Pingus is a free software game programmed by German developer Ingo Ruhnke. It is a clone of Lemmings in which the characters are penguins instead of lemmings.

== Gameplay ==
Pingus has 77 levels, grouped into 5 level sets, as well as 21 winter-themed tutorial levels. Pingus 0.7.2 introduced 'levelsets', which are lists of related levels; levels in levelsets usually must be completed in order. However, there are many more levels included with the game not accessible from its GUI, some with entirely different graphics.

== Development ==
Work on the game began in 1998. Version 0.6 was released in 2003 for Linux, and featured new levels along with a level editor. On February 11, 2006 the game began being ported from ClanLib to Simple DirectMedia Layer (SDL). On August 27, 2007, version 0.7.0 (the first version to use SDL) was released. In addition to Windows and Linux, the switch to SDL enabled Pingus to be easily built on other platforms, including Apple's OS X. On September 23, 2007 version 0.7.1 was released with a new level editor. On October 31, 2007, version 0.7.2 was released with a set of Halloween-themed levels. There is a Windows 0.7.6 and an Intel OS X binary of 0.7.2 available from the Pingus website. There is a PPC OS X binary of version 0.7.0, while version 0.7.3 contains minor bug fixes that allow the game to work better with the GNU Compiler Collection. The latest version, 0.7.6, adds additional Christmas and Halloween-themed level sets.

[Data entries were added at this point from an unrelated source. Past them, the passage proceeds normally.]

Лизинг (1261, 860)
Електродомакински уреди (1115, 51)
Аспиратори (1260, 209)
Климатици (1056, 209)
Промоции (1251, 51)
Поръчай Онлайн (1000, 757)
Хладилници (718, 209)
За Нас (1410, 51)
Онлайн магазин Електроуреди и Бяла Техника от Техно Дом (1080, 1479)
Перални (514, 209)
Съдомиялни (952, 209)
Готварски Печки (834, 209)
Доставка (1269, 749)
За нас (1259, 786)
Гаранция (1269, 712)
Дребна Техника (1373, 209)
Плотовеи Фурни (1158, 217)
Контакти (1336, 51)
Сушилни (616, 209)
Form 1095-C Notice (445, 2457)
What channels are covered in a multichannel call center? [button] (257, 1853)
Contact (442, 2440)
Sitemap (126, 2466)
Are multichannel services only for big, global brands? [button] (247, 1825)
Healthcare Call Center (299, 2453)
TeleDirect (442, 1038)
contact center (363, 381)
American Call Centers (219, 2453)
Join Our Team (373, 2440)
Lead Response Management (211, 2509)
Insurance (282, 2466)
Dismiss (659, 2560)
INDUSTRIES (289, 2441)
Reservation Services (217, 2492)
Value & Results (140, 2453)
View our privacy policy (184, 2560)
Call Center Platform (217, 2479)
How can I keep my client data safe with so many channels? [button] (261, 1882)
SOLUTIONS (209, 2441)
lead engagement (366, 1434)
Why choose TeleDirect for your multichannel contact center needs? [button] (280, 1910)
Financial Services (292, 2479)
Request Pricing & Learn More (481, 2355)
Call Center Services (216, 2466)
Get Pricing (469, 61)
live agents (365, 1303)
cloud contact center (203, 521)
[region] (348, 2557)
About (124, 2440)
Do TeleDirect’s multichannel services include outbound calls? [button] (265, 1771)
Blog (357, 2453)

In July 2008, the game was relicensed from the GPL-2.0-or-later to the GPL-3.0-or-later.

== Reception ==
This game was the first "Game of the Month" by The Linux Game Tome. Critics were favorable toward Pingus. TechGage named Pingus among the "Top 10 Free Linux games" in 2006. CNN and PC-Welt ranked it as one of the best free games available for Linux. Thinkdigit 2009-05 ranked Pingus among the "Most addictive Linux games". Linux For You September 2009 ranked Pingus 5/5. About.com called it a great game, while acknowledging its debt to Lemmings. In a 2017 review for Windows Central, George Ponder wrote: "The graphics are good, the gameplay is challenging, and overall, Pingus has the potential of being a fun way to pass the time. It just needs a little fine-tuning here and there to make the gaming experience more fluid."